«Poche strutture ospedaliere in Italia possono contare su un team per risolvere le malattie cardiovascolari (cardiologo clinico, cardiologo interventista, cardiochirurgo, chirurgo vascolare, anestesista, radiologo) combinando l'approccio chirurgico a quello endovascolare, partendo da una strategia pensata e ragionata insieme per trovare la migliore cura per il paziente» dice Giampiero Esposito. Un esempio traduce le parole in fatti.
«Una persona manifesta saltuariamente dolori toracici - spiega il dottor Esposito -. Il suo medico gli suggerisce una visita dal cardiologo che lo sottopone a un'ecocardiografia che evidenzia l'aorta ascendente dilatata. Si fanno quindi indagini più accurate come una Tac del torace; supponiamo che la Tac evidenzi una mega aorta, una situazione in cui l'intero asse aortico è dilatato con gravi rischio di rottura. A questo punto l'indicazione è chirurgica; ecco quindi che entrano in campo l'anestesista che interpella il paziente per sapere se ha patologie particolari concomitanti (problemi renali o respiratori), il cardiochirurgo che eseguirà il primo intervento e il chirurgo vascolare che, con il cardiologo interventista, progetterà l'intervento endovascolare finale. Esaminare il caso del paziente insieme sin dall'inizio, permette di pianificare una procedura per agire complessivamente sul problema specifico».
All'aorta il dottor Giampiero Esposito ha dedicato in questi anni attenzione, studio e ricerca. «Le principali malattie che colpiscono l'aorta sono gli aneurismi dell'aorta toracica e addominale, malattie degenerative e talvolta legate a malattie genetiche (come la Sindrome di Marfan) - aggiunge il responsabile dell'Unità operativa di Cardiochirurgia di Humanitas Gavazzeni -. Oggi intervenendo prima sul cuore, dal punto in cui nasce l'aorta ascendente, possiamo poi trattare la restante aorta patologica, quella toracica e addominale, per via endovascolare, quindi senza chirurgia.
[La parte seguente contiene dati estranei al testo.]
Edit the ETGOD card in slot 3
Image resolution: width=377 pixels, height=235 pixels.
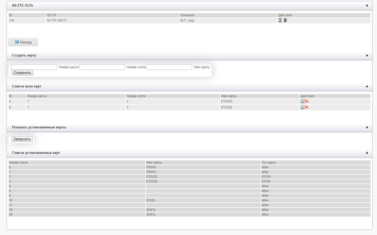click(x=302, y=107)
Con l'endoprotesi possiamo riparare un'aorta di grande lunghezza e diametro con interventi di ridotta invasività».
E ricercando soluzioni per riparare l'aorta, ha brevettato un'innovativa protesi vascolare per trattare le patologie dell'aorta toracica e toraco-addominale con un approccio chirurgico prima, ed endovascolare poi. Si chiama "Lupiae" e rende omaggio al nome romano di Lecce (città di origine del dottor Esposito): nello stemma spicca un albero il quale, con la sua triforcazione, è simile alla protesi principale da cui nascono gli altri rami.
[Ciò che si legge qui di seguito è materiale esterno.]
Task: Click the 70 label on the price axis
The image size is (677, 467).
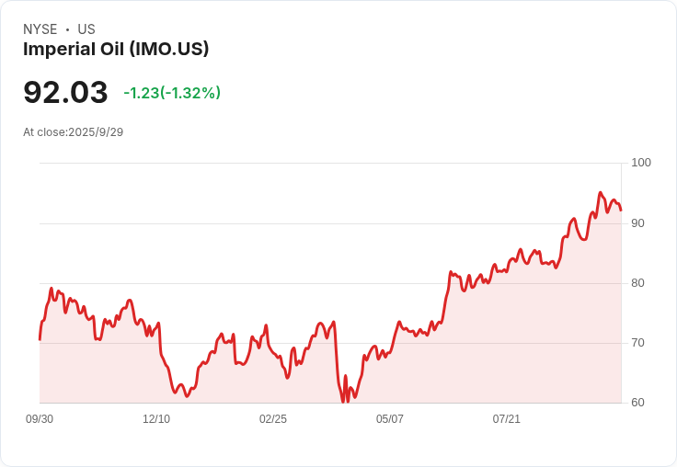Action: pos(638,343)
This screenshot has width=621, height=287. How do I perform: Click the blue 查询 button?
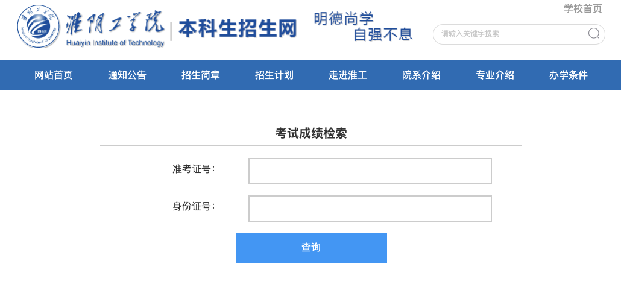(x=312, y=248)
«La patologia aneurismatica dell'aorta toracica è stata finora trattata con un doppio intervento chirurgico, prima sull'aorta ascendente e poi discendente con alto rischio per il paziente - spiega Esposito -. Con questa tecnica ibrida riusciamo a ridurre al minimo l'utilizzo della circolazione extracorporea e, quindi, trattiamo la restante aorta patologica con una procedura endovascolare che riduce al minimo i rischi con risultati positivi».